Electric car maker Tesla Motors delivered Wednesday on its promise that it would turn its first profit ever in the first quarter of 2013 and also generated a record amount of revenue, giving it the confidence to increase the guidance for its annual Model S sales by 1,000 cars. At the same time, Tesla admitted that $68 million, or 12 percent, of its revenue for the quarter came from selling ZEV credits, something which has been riling other auto makers.
For the quarter, Tesla generated $11.25 million in income, compared to a net loss of $89.87 million for the year for the first quarter of 2012. On a non-GAAP basis Tesla said net income for the quarter was $15.42 million.
Ten-year-old Tesla also set a revenue record for the quarter, which isn’t surprising given this was the first quarter where it had a full three months of full-scale Model S production. Tesla generated $561.8 million in revenue for the quarter, compared with revenue of just $30.17 million for the first quarter of 2012.
There’s been a lot of talk about how much of Tesla’s revenue and profit for this quarter would come from the sales of zero emission vehicle (ZEV) credits to automakers. The LA Times reported that Tesla can make $35,000 per Model S car sold in ZEV credits, which could generate up to $250 million for Tesla this year.
Tesla addressed that point in its shareholder letter and said that Tesla generated $68 million from ZEV credits for the quarter, or 12 percent of revenues. If Tesla generated that amount for each quarter it could bring in $272 million from ZEV credits for the year. However, Tesla said that it expects its use of ZEV credits to decline because the ZEV credits only apply to a sixth of international sales, compared to half of U.S. sales.
Tesla is so confident of its manufacturing capabilities this quarter that it raised its guidance for the year by 1,000 cars. Tesla now says it expects to ship 21,000 Model S cars, instead of 20,000. Tesla says it is receiving orders of over 20,000 cars per year.
Tesla’s margins are also improving significantly, and the company has a target of 25 percent gross margin by the end of 2013. This quarter Tesla delivered 17 percent gross margin, up from 8 percent in the last quarter of 2012. That 25 percent margin is without ZEV credit, Tesla noted.
Tesla shares jumped almost 30 percent in after hours trading on Wednesday to over $70 per share.
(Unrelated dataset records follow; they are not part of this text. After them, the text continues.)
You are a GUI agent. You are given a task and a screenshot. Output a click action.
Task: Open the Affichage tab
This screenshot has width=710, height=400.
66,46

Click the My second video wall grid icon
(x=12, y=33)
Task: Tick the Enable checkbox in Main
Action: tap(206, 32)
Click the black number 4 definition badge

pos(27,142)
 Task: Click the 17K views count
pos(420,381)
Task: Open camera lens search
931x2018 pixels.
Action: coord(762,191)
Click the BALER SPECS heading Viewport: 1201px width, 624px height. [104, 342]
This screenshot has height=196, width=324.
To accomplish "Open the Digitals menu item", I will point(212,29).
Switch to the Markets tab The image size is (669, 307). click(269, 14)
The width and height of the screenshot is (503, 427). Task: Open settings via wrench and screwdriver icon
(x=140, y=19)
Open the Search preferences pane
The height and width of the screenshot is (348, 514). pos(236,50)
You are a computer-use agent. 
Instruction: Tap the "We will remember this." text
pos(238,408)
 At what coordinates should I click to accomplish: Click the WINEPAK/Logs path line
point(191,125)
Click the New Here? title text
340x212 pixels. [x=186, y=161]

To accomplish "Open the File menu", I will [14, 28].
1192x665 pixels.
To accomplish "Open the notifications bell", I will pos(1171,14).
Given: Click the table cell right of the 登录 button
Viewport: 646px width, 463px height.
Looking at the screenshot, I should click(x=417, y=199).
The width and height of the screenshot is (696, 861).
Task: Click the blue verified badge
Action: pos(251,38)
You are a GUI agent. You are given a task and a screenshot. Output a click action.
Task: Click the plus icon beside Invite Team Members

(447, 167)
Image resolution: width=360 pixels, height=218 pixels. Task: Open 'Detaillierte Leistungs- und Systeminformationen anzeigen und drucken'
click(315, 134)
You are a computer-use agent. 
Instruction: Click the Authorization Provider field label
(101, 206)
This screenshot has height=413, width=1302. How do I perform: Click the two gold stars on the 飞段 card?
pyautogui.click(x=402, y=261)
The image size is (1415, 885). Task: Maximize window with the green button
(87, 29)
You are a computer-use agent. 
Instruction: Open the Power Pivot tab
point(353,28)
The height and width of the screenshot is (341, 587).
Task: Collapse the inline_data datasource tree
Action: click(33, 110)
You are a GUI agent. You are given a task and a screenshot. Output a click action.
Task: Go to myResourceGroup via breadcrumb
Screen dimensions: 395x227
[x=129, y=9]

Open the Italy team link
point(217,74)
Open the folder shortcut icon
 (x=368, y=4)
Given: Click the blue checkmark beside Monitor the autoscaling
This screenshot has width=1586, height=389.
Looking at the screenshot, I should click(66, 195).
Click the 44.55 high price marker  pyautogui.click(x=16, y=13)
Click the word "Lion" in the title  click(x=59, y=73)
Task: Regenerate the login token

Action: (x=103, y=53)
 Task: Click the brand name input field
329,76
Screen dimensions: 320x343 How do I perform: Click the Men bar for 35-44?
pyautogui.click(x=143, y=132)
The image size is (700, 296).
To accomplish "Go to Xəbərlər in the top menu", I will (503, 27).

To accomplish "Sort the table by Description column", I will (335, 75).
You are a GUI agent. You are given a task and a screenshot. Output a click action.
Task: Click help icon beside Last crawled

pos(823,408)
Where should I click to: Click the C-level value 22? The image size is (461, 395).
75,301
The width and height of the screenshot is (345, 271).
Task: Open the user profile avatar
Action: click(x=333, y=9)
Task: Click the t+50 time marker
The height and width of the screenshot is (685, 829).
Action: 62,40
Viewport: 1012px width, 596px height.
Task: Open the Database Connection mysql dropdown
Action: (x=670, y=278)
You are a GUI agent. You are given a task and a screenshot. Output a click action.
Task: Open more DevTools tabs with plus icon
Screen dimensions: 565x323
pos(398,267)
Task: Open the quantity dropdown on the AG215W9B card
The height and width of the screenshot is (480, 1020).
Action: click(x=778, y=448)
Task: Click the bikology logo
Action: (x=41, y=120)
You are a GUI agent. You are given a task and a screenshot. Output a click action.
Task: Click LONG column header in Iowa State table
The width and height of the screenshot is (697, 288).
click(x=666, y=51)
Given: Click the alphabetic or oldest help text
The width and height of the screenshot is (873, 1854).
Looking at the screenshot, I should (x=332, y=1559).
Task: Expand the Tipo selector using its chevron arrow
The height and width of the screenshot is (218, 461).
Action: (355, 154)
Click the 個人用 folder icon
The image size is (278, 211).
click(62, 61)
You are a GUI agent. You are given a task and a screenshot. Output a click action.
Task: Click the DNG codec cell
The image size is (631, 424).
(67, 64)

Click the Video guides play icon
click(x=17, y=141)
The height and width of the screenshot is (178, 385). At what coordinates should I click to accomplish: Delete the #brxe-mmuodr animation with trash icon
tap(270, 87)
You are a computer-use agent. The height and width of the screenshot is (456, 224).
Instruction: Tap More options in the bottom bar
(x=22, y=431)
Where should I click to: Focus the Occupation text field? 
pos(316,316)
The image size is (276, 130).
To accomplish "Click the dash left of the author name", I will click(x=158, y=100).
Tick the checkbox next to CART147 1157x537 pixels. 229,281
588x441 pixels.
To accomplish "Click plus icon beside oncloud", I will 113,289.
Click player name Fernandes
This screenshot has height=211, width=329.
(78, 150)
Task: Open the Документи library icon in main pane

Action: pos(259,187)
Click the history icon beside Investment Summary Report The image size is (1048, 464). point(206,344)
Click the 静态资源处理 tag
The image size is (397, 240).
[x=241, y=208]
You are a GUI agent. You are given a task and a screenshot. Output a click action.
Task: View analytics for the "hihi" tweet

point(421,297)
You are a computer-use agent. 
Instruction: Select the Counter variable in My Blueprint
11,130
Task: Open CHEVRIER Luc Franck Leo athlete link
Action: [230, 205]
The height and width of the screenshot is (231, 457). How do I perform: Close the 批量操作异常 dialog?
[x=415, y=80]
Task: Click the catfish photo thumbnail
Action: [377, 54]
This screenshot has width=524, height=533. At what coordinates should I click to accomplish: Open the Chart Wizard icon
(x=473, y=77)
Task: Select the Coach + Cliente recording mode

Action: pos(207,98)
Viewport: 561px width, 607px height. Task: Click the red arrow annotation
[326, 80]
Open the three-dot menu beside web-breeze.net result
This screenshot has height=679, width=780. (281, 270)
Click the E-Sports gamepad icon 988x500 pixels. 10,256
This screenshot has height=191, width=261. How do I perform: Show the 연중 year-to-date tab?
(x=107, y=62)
Tesla CEO Elon Musk said in the call with analyst and media:
- On ZEV credits: Musk said he expects a decline of ZEV credits in Q2, and Q3 and potentially no ZEV credits in Q4.
- Tesla plans to spend $200 million in capital expenses in 2013, and that includes things like Model S factory tooling, new product development, and building out the Super Charger Network.
- Musk said Tesla has no plans right now to raise more funding.
- Tesla has a seen a meaningful improvement on demand because of the financing product.
- 10,000 Model S sales are expected from Europe, 5,000 are expected in Asia. “China is a wild card,” said Musk. Up until the second quarter of 2013, all of Model S sales have been in the U.S.
- Tesla’s top focus this year is on improving the efficiency of production of the Model S.
Updated at 3:10PM PST, with information from Tesla’s call and the stock price.